Young Irish writer/director Gerard Barrett follows up his 2013 debut Pilgrim Hill with the equally as gritty Glassland, a film which makes the absolute most of its two excellent leads to present a powerful study of the devastating personal battles being fought behind myriad ordinary doors. Here, Barrett addresses the same themes of isolation, despair and parental relationships as in his first film, but shifts his focus from the empty expanses of rural Ireland to the claustrophobic confines of the nondescript working class back streets of Dublin.
It’s here that 20-something taxi driver John (Jack Raynor) lives and works; by night ferrying the city’s inhabitants (and acting as a low-level transporter for the local criminals) and by day waging – and losing – a desperate battle against his mother Jean’s (Toni Collette) alcoholism. After it’s made clear that Jeans drinking will kill her – and soon – John realises he must force her to accept help; a decision that comes at enormous financial and personal cost.
This brand of gruelling kitchen sink drama is apt to sink into melodrama, but Barrett manages to avoid such emotional quagmire by focusing onto just on the relentless hardships routinely faced by the disadvantaged, but by cracking open the familial fractures at the heart of John’s struggles. The dynamic between John and Jean drives this story; they are at once confidantes and adversaries, friends and bitter enemies. There’s is effectively a role reversal, with John being his mother’s sole protector and, ultimately, her redeemer, and their intimate struggle for power effectively shines a light on some dark truths of parenthood.
Indeed, Jean’s thoughts on motherhood are made explicitly clear in the film’s extraordinary centrepiece, a drunken soliloquy in which he explains her animosity towards John’s disabled, exiled younger brother and her resentment towards the life-changing reality of having children. It’s a shockingly honest diatribe, which strikes at the heart not only of this particular tragedy, but also the traditional sanctity of motherhood.
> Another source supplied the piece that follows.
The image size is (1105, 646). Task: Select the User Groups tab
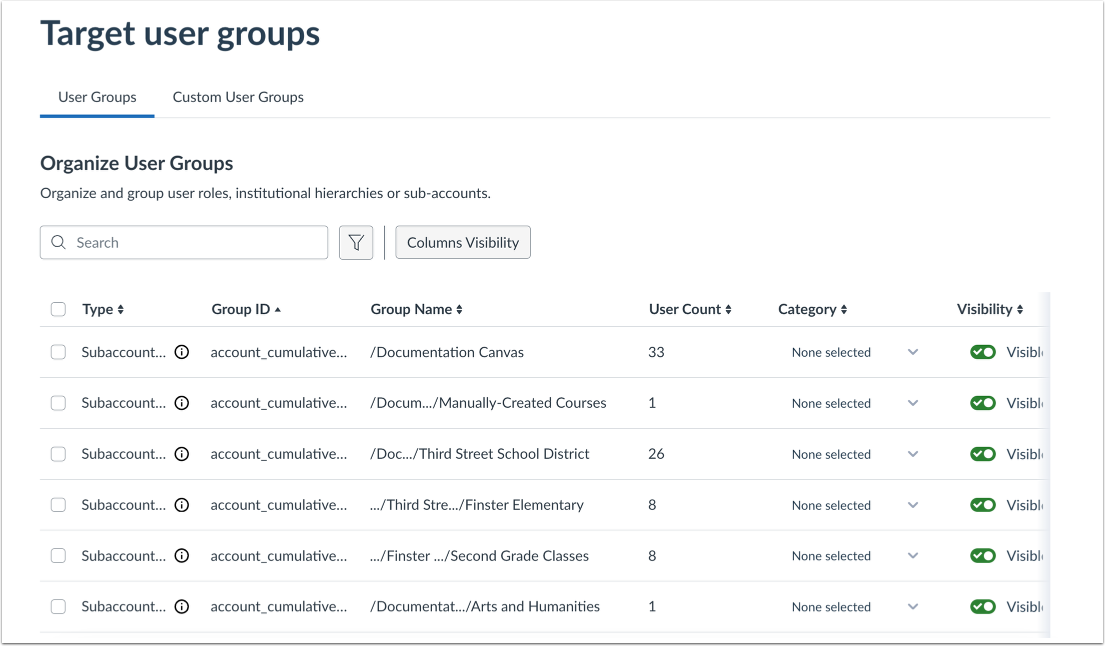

It’s a bold flag for any filmmaker to nail to the mast, and beautifully written and performed by Barrett and Collette respectively; an extraordinarily brave cinematic moment, handled in such a way that it doesn’t overwhelm the rest of the narrative.
Which is important because this is, ultimately, John’s story, and Raynor is excellent playing a conscientious, and responsible young man of a type seen all too rarely in modern films, his loyalty unwavering even in the face of lost opportunity and a dismal future. Raynor inhabits this man with subtlety, conveying his hidden pain without overegging the drama. It’s a fitting central performance for a film that, despite a few heavy-handed lapses – an over reliance on tight framing to indicate Johns trappings, a too-obvious use of Tainted Love in a key scene – is a well-observed, taut and moving slice of modern realism.